Page excerpt
======

A few summers ago a bunch of our tribe went on "pilgrimage". Which basically started out like a lot of our traveling trips: We're all sitting around the table having tea or coffee, someone mentions a place they've never been, then someone throws in another place, and pretty soon we have a map sprawled out on the floor and we're figuring out how to get from point A to point B... and in the middle of this Andrew will be talking about going to Istanbul just to try out the outdoor spa baths, and Derek is figuring out how to get to a remote cafe for the best coffee in the whole world, and Debbie is already packing her blankets.
The summer of our Spain pilgrimage, Derek was telling us about the beauty of Santiago de Compostela, a small Catholic coastal town rumored to house the bones of St. James, a town which he visited in his early 20s. I think he was living in Israel at the time but I can't say--even as his wife I can't keep up with all the places he's lived.

======

Dataset records
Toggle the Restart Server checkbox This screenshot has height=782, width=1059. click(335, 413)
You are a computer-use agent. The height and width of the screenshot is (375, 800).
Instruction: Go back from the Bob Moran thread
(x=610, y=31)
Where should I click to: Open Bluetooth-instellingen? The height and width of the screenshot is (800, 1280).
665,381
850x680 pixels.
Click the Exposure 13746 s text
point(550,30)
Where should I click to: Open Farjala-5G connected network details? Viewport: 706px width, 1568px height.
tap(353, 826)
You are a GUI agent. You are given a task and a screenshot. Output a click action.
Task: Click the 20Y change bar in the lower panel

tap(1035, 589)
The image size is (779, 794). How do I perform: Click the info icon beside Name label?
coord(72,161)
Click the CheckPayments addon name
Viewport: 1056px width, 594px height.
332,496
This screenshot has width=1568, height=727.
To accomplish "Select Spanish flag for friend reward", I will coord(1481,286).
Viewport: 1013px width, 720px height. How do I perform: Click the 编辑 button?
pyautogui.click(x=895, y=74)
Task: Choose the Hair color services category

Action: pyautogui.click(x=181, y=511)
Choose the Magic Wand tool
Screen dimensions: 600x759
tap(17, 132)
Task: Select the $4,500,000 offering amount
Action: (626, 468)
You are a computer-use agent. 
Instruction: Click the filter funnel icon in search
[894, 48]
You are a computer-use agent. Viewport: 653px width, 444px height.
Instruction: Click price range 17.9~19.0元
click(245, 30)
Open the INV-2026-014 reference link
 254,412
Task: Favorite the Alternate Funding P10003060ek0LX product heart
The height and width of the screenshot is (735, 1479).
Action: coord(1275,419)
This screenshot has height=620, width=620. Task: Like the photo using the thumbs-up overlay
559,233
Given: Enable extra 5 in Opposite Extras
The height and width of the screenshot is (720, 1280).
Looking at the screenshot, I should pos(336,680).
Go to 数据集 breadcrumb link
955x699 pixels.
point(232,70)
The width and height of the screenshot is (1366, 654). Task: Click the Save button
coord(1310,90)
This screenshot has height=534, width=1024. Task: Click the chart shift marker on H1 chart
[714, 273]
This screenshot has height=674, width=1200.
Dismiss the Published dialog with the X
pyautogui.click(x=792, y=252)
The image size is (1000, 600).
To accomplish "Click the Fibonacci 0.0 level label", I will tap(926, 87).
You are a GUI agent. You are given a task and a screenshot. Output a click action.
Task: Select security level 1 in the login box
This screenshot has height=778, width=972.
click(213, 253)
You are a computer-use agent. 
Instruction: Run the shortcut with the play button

======

Condense the paragraph of the pilgrimage account above that begins "The summer of our Spain pilgrimage" into a short bulleted list that keeps its main facts.

Finished task
- Derek described the beauty of Santiago de Compostela, which he had visited in his early 20s.
- It is a small Catholic coastal town rumored to hold the bones of St. James.
- The narrator, his wife, thinks he was living in Israel then but isn't sure, since he has lived in so many places.